I believe this works perfect. The logic is in counting, we would do 0-9 and the next number will be 10 and not 00. The logic Excel columns would do is 0-9 and 00, 01, 02 etc..
void ConvertToExcelColumn(int number, char * a)
{
char *ptr = a;
int n=0;
n = number%26;
*ptr = 'A' + n;
ptr++;
number = number/26;
while(number)
{
n = number%26;
*ptr = 'A' + n - 1;
ptr++;
number = number/26;
}
*ptr = '\0';
reverse(a);
}
public string ExcelColumnPrint(int number)
{
char[] aryABC = new char[] {'A', 'B', 'C', 'D', 'E', 'F', 'G', 'H', 'I', 'J', 'K', 'L', 'M', 'N', 'O', 'P', 'Q', 'R', 'S', 'T', 'U', 'V', 'W', 'X', 'Y', 'Z'};
int bcNumber = number;
int bcNumber2 = number;
int reminder = 0;
Stack st = new Stack();
string column = string.Empty;
while (number > 25)
{
number = number / 26;
reminder = bcNumber % 26;
bcNumber = number;
st.Push(aryABC[reminder]);
}
if (bcNumber2 < 26)
st.Push(aryABC[number]);
else
st.Push(aryABC[number-1]);
while (st.Count > 0)
{
column += st.Pop().ToString();
}
return column;
}
Little improvement:
public string ExcelColumnPrint(int number)
{
char[] aryABC = new char[] {'A', 'B', 'C', 'D', 'E', 'F', 'G', 'H', 'I', 'J', 'K', 'L', 'M', 'N', 'O', 'P', 'Q', 'R', 'S', 'T', 'U', 'V', 'W', 'X', 'Y', 'Z'};
int bcNumber = number;
int reminder = 0;
StringBuilder sb = new StringBuilder();
string column = string.Empty;
while (number > 25)
{
reminder = number % 26;
number = number / 26;
sb.Insert(0, aryABC[reminder]);
}
if (bcNumber < 26)
sb.Insert(0, aryABC[number]);
else
sb.Insert(0, aryABC[number-1]);
return sb.ToString();
}
one can also ask following:
// Find the starting point of given digit
public int ExcelColumnSequenceStartPoint(int digit)
{
if (digit == 1) return 0;
int SeqStartPoint = 1;
while (digit-1 > 0)
{
SeqStartPoint = SeqStartPoint * 26;
digit--;
}
return SeqStartPoint;
}
// Find the range of given digit
public string ExcelSequenceRange(int digit)
{
return ExcelColumnSequenceStartPoint(digit).ToString() + " to " + string.Format("{0}",
(ExcelColumnSequenceStartPoint(digit+1) - 1));
}
Java flavor
int colnumber =1705;
int more;
int confirm;
StringBuilder answer = new StringBuilder();
more = colnumber/26;
confirm = colnumber % 26;
confirm = confirm == 0 ? 26 : confirm;
answer.insert(0, columnNames[confirm]);
while(more > 26) {
more = more/26;
confirm = more % 26;
answer.insert(0, columnNames[confirm]);
}
answer.insert(0, columnNames[more]);
System.out.println(answer.toString());
no solution is correct till now
see the no :-
0 25 26 -----------------701 702.....728......754.....780
a---z aa zz aaa.. aba.. aca.. ada ..
no of algo work this way.
for code :
1) find out the bigger interval which the no number fills
that is 26 + 26*26 + 26*26*26
2) then take this many char as the interval no intialize them to 'A'
3) then take mode 26 and add in 'A' .
got the Idea ..if no then use some brain.
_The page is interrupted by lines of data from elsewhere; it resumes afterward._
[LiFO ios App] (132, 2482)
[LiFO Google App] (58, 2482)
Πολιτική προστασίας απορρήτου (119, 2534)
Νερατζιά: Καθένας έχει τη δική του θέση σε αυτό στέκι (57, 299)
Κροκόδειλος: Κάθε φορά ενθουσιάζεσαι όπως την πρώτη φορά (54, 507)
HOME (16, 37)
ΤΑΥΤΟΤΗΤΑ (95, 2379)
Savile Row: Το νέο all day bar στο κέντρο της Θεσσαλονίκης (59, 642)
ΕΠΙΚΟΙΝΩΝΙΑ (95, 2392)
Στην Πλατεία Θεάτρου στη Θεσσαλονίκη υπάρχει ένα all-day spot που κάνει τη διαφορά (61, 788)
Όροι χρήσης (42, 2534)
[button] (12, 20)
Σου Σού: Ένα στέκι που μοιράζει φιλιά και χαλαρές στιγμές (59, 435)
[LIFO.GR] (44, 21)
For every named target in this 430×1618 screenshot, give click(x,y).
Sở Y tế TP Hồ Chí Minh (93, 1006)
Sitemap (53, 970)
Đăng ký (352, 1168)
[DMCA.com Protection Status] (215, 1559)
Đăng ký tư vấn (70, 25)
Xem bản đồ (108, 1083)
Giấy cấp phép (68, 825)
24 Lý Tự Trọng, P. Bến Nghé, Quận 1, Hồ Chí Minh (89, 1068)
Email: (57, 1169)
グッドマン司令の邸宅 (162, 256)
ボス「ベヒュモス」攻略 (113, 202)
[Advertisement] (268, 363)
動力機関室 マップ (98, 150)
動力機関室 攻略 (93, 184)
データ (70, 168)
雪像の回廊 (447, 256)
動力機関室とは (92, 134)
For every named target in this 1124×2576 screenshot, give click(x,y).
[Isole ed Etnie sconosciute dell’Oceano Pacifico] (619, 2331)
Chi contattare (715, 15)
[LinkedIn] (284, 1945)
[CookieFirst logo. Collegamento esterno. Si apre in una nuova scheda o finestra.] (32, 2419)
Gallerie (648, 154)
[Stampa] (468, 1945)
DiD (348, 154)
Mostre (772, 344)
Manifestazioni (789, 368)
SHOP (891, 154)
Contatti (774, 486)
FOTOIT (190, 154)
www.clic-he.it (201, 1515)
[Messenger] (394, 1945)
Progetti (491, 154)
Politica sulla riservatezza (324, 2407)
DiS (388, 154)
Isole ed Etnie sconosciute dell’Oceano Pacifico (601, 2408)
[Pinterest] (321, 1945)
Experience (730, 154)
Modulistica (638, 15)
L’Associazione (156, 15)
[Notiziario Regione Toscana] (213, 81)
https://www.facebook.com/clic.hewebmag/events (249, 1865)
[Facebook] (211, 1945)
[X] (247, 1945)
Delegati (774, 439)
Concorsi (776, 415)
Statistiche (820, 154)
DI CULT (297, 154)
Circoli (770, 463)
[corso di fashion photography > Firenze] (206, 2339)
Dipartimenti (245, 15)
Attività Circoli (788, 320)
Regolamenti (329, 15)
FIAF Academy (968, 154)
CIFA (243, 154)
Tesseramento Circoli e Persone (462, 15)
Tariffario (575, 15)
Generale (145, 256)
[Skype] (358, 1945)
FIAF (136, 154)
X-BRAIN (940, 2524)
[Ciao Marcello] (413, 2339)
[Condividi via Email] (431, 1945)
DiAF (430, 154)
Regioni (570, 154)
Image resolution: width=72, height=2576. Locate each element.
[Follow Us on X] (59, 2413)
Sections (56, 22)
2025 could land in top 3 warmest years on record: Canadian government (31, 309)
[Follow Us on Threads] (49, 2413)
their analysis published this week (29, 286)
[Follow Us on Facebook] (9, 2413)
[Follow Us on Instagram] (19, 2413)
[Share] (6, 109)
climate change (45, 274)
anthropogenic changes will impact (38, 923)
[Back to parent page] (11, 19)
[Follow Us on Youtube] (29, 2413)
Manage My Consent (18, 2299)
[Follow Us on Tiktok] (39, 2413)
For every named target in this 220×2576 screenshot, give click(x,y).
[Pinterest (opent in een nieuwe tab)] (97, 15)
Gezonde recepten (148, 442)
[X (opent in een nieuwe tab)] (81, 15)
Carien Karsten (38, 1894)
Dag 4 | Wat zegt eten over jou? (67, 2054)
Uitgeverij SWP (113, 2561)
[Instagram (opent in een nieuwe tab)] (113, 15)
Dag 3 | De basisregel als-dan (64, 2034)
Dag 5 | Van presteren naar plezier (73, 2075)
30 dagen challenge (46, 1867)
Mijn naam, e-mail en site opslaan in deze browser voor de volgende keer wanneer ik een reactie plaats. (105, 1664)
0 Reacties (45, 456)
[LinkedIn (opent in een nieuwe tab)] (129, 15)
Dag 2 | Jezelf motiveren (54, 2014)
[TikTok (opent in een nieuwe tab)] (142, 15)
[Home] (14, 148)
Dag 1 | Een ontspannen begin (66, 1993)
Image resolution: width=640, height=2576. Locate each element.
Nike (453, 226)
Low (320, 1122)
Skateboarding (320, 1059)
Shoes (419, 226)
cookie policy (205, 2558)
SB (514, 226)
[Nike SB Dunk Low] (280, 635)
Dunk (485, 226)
Absolutely right! See code for this below
#include <stdio.h>
char * getB26(int num) {
int temp = 0, cnt = 1, curr = num, i;
char * result;
if (num < 1) return NULL;
temp = 26;
//find the interval
while(num >= temp) {
num = num - temp;
temp = temp * 26;
cnt++;
}
result = (char *)malloc(cnt + 1);
result[cnt] = 0;
for(i = 0; i < cnt; i++)
result[i] = 'A';
while(num) {
temp = num % 26;
num = num/26;
result[--cnt] = 'A' + temp;
}
return result;
}
int main(){
char * res = getB26(780);
}
#include <stdio.h>
char * getB26(int num) {
int temp = 0, cnt = 1, curr = num, i;
char * result;
if (num < 1) return NULL;
temp = 26;
//find the interval
while(num >= temp) {
num = num - temp;
temp = temp * 26;
cnt++;
}
result = (char *)malloc(cnt + 1);
result[cnt] = 0;
for(i = 0; i < cnt; i++)
result[i] = 'A';
while(num) {
temp = num % 26;
num = num/26;
result[--cnt] = 'A' + temp;
}
return result;
}
int main(){
char * res = getB26(780); //prints ADA
}
I think the idea is that you can look into the problem of converting a number in decimal to a number in base 26 system (in this case numbers are A through Z).
- Rytis November 02, 2008StringBuffer sb = new StringBuffer();
while(n >= 0){
char current = numbers[n % 26];
n = n / 26 - 1;
sb = (new StringBuffer(current)).append(sb);
}
return sb.toString();
Here numbers is a char array that has A through Z from 0 to 25.